Complete 3-4 cycles following a warm-up with 6-8 reps per exercise. Reaching eight reps with proper form and tempo? Add more weight for the next set. "Make sure you have a vest with individual weight slots where you can add or subtract loading easily," adds Mendelson. Time spent hopping around after a weight drops on your toe is good cardio – but that's not what we're after here.

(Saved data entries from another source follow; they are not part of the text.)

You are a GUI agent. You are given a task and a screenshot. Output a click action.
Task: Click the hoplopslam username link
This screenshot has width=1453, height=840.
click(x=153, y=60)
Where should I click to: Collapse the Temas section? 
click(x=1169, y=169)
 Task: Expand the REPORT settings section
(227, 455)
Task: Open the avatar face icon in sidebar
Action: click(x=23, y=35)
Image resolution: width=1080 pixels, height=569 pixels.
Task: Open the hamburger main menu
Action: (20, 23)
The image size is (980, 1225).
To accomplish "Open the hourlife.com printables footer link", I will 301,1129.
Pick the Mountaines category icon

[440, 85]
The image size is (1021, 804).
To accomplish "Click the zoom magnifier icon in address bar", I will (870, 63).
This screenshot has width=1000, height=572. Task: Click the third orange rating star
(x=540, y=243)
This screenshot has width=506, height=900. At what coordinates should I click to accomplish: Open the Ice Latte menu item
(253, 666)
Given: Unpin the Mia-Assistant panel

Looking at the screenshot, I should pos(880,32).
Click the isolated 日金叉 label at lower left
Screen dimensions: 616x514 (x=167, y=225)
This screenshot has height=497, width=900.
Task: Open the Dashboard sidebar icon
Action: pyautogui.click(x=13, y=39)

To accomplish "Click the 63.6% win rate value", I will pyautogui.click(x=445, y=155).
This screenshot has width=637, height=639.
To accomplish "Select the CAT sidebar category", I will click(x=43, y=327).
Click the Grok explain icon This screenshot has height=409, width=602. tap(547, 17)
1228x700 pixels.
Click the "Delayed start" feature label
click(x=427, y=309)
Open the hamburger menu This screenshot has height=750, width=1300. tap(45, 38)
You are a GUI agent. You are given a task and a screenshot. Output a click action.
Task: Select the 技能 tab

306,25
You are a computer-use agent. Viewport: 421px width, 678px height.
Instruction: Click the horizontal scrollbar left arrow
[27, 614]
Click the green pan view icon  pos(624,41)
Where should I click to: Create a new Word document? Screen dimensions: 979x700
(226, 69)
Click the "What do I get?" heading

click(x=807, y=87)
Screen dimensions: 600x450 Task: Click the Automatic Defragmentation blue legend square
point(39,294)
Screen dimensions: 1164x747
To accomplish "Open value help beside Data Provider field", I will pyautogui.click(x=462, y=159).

1. Body-weight pause squats
Fold your hands behind your head and start at the bottom of a squat position. Go up halfway to the top of the movement, back down to the bottom, and then all the way up to the top. On the way down, pause at the midpoint between the top and bottom for two seconds before continuing to the parallel position. This entire sequence represents one rep. “After doing a set you will likely form a new opinion about the difficulty of squats without a bar-bell load,” says Mendelson. “Good luck walking the next day!”
2. Press-ups
Lower yourself over a four-second count with a two-second pause on bottom – without relaxing. Try to keep your body straight, without allowing any hip sagging at all. “Push up explosively and you will feel the weight of the vest on every rep,” says Mendelson. “Take no rest between reps; you should be in a state of almost constant movement.”
3. Dynamic lunges
Quality of execution plays a big role in gaining the most benefits from this move. Start with your feet shoulder-width apart and lunge forward with one leg to bring it in line with your back leg – your back knee should finish approximately in line with your back ankle. Keeping a consistent stride length for both legs is very important. Mark the proper length with chalk so you have a visual reminder during the workout. Push explosively off your front foot to put yourself back in the starting position and alternate the lunging leg after each rep. “If you feel your form deteriorating take off the vest completely and finish with body-weight only,” advises Mendelson.
4. Chin-ups
This is perhaps the hardest exercise to add weight to while keeping the full range of motion. Notice the name is a chin-up and not an eye-up. Ensure your chin is above the bar at the top of the movement and your arms are fully extended at the bottom. “Adding just 10lbs with a vest will make every rep far more challenging,” says Mendelson. “Loaded chins are one of the fastest ways possible to pack on quality lean body mass.”